Hey, thanks to the many of you who have been patiently hitting the blog every day even though we've all been silent since opening night. (I know half the daily number comprise Ben trawling for compliments, but that still leaves quite a few of you out there with no life but to share my family's. Welcome.)
Last night, a few of us felt charged after the show. It has been a darker play after opening night, nerves making us play for laughs that first curtains up, and last night we about seized the stage, snared an appreciative audience whose laughter had the nervous edge we wanted to hear.
A couple of days ago, I tallied the number of hours I spent with Pinter's Max. An hour and three-quarters at peak in front of an audience. Add to that the three hours preceding performance when I'm immersing myself into the prickly nastiness of Max, and the couple of hours earlier in the day when I find time to feed him his lines, looking for new expressions, addressing flat moments. Include the 8 unwinding hours after when the body wants sleep, but the mind is hopping, skipping, mental static punctuated by fragments of dialogue, moments on stage.
Close to 15 hours a day living with an unpleasant character - what a perverse gift.
Last night's adrenaline kept me in a rush until about 8 am when a half-sleep took over. Up at 10. Three hours into my column for The Star
, fortunately near the end of it, Max made a couple of forays into my attention. He wanted to stretch out, be fed his lines. It was 1 pm and I only left for the theatre at 5, but he didn't care.
A couple of nights ago, a young woman, from a safe distance, told me: "I don't want to speak with you.

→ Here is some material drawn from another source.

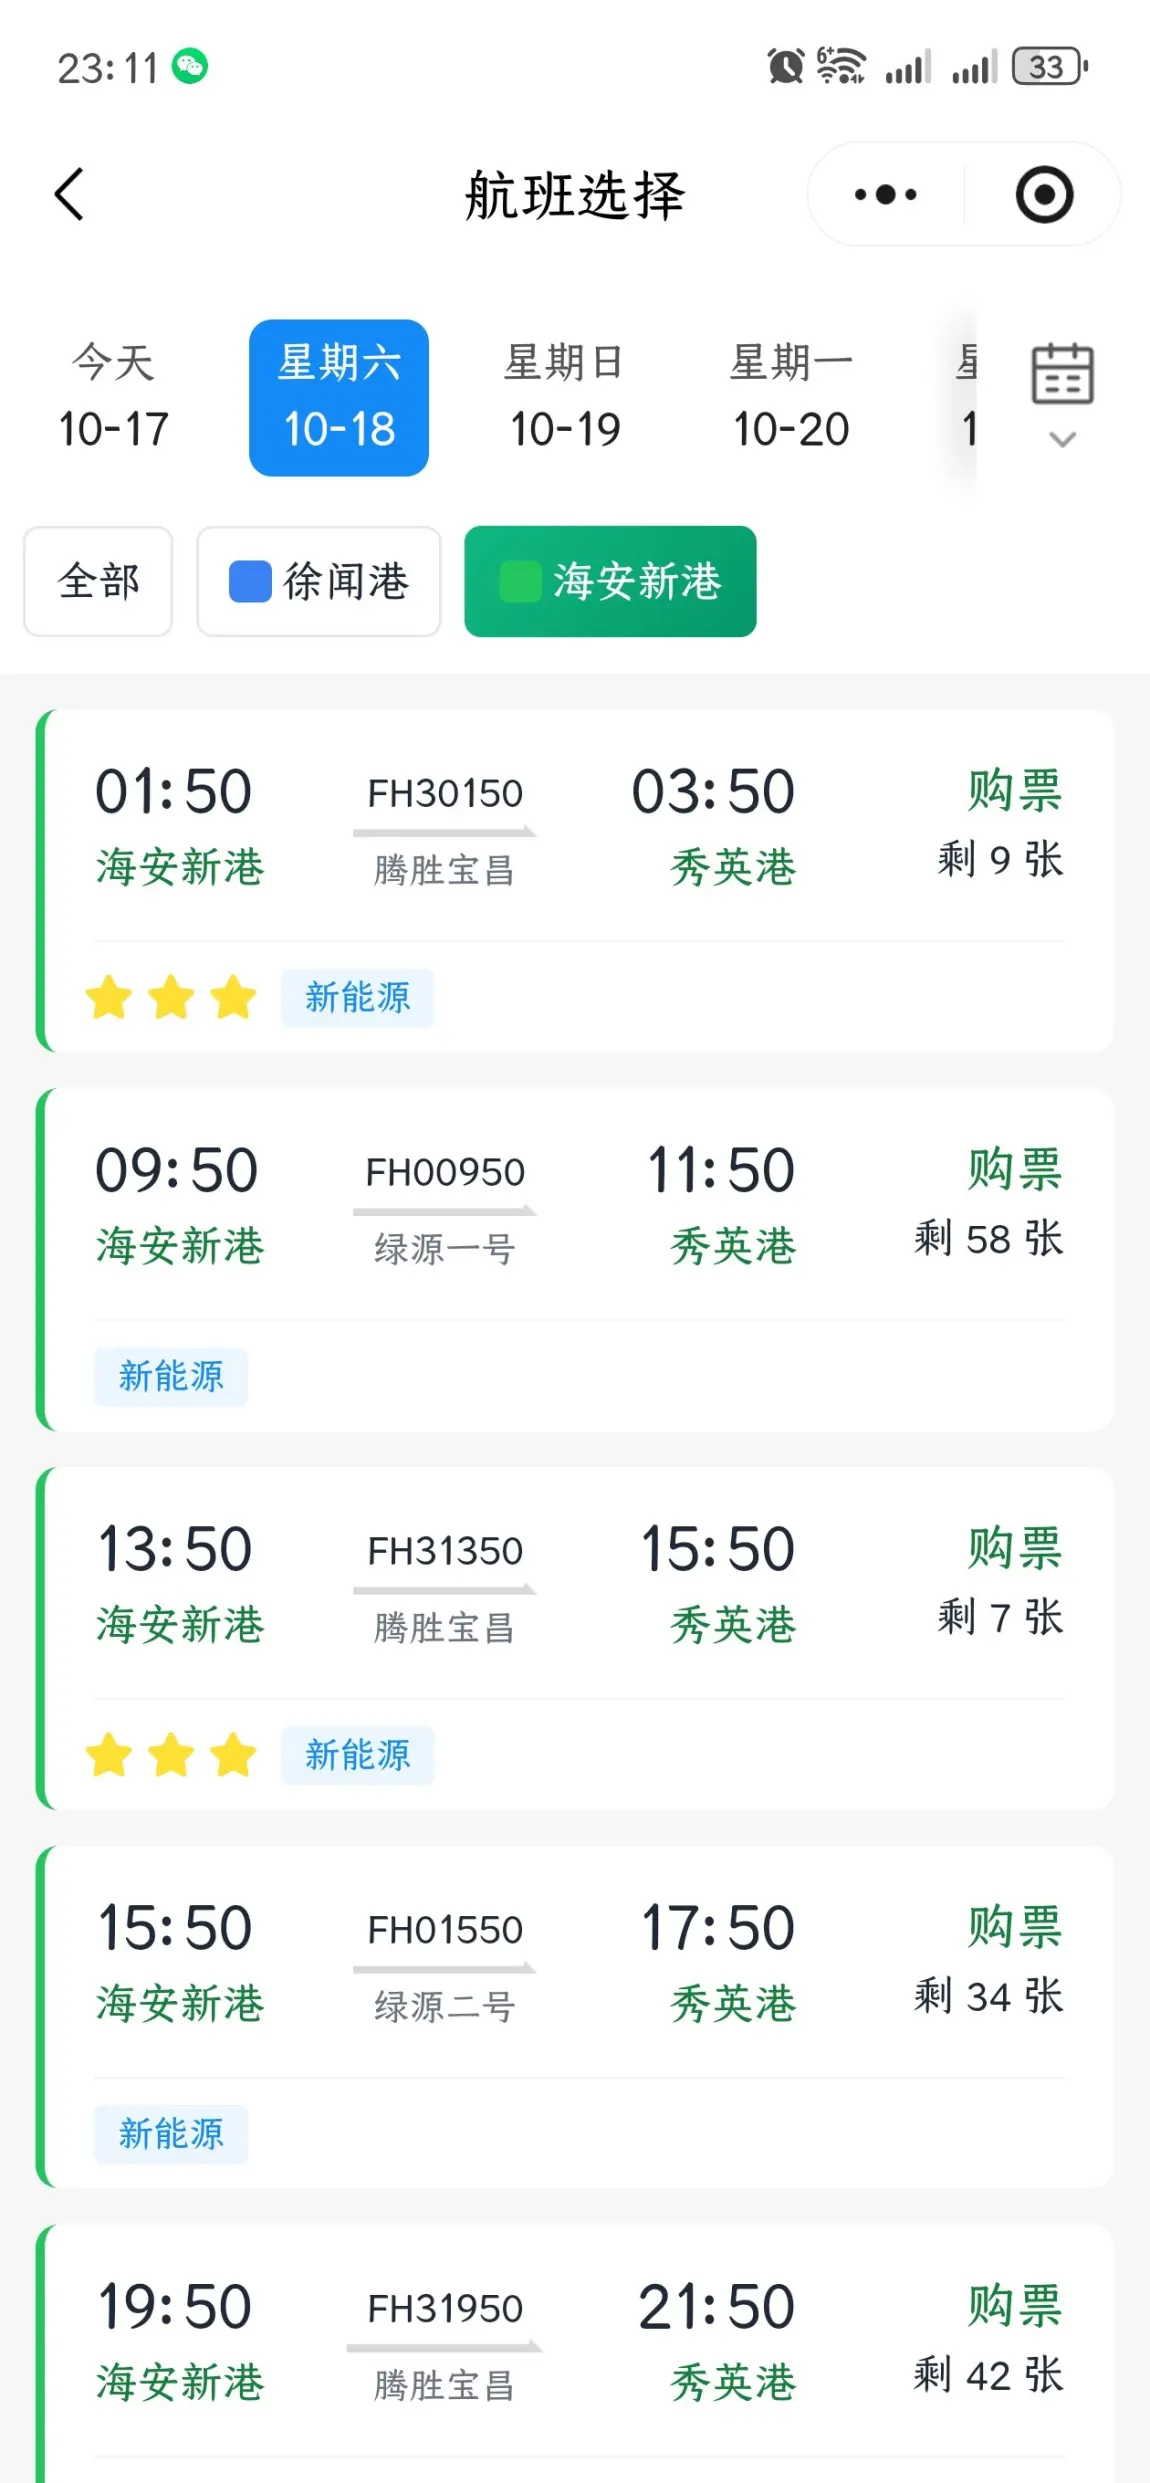Screen dimensions: 1150x2483
Task: Tap 新能源 tag on FH31350 sailing
Action: tap(357, 1755)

You're not nice."
What perverse pleasure prompts the correct response from me to be "Thank you"? To greet heartfelt distaste with satisfaction over a job well-done.
What could possibly prompt me to endure bastards who feel obliged, after the show, to murmur good show? When I politely deflect the compliment by suggesting that there was little acting involved, I was just being myself, a dirty-minded, foul-mouthed grouch, none of the bastards returned the conversation ball to my court by protesting my claim - silence, laughs, nodding agreement, that's what I got. Bastards!
Yet I look forward to (and regret the shrinking number) the last four shows. Will miss the old coot. Which other role in world theatre literature will allow me to slap, punch, knock, elbow, insult, spit at and ogle other members of the cast? TIme to retire and raise a family.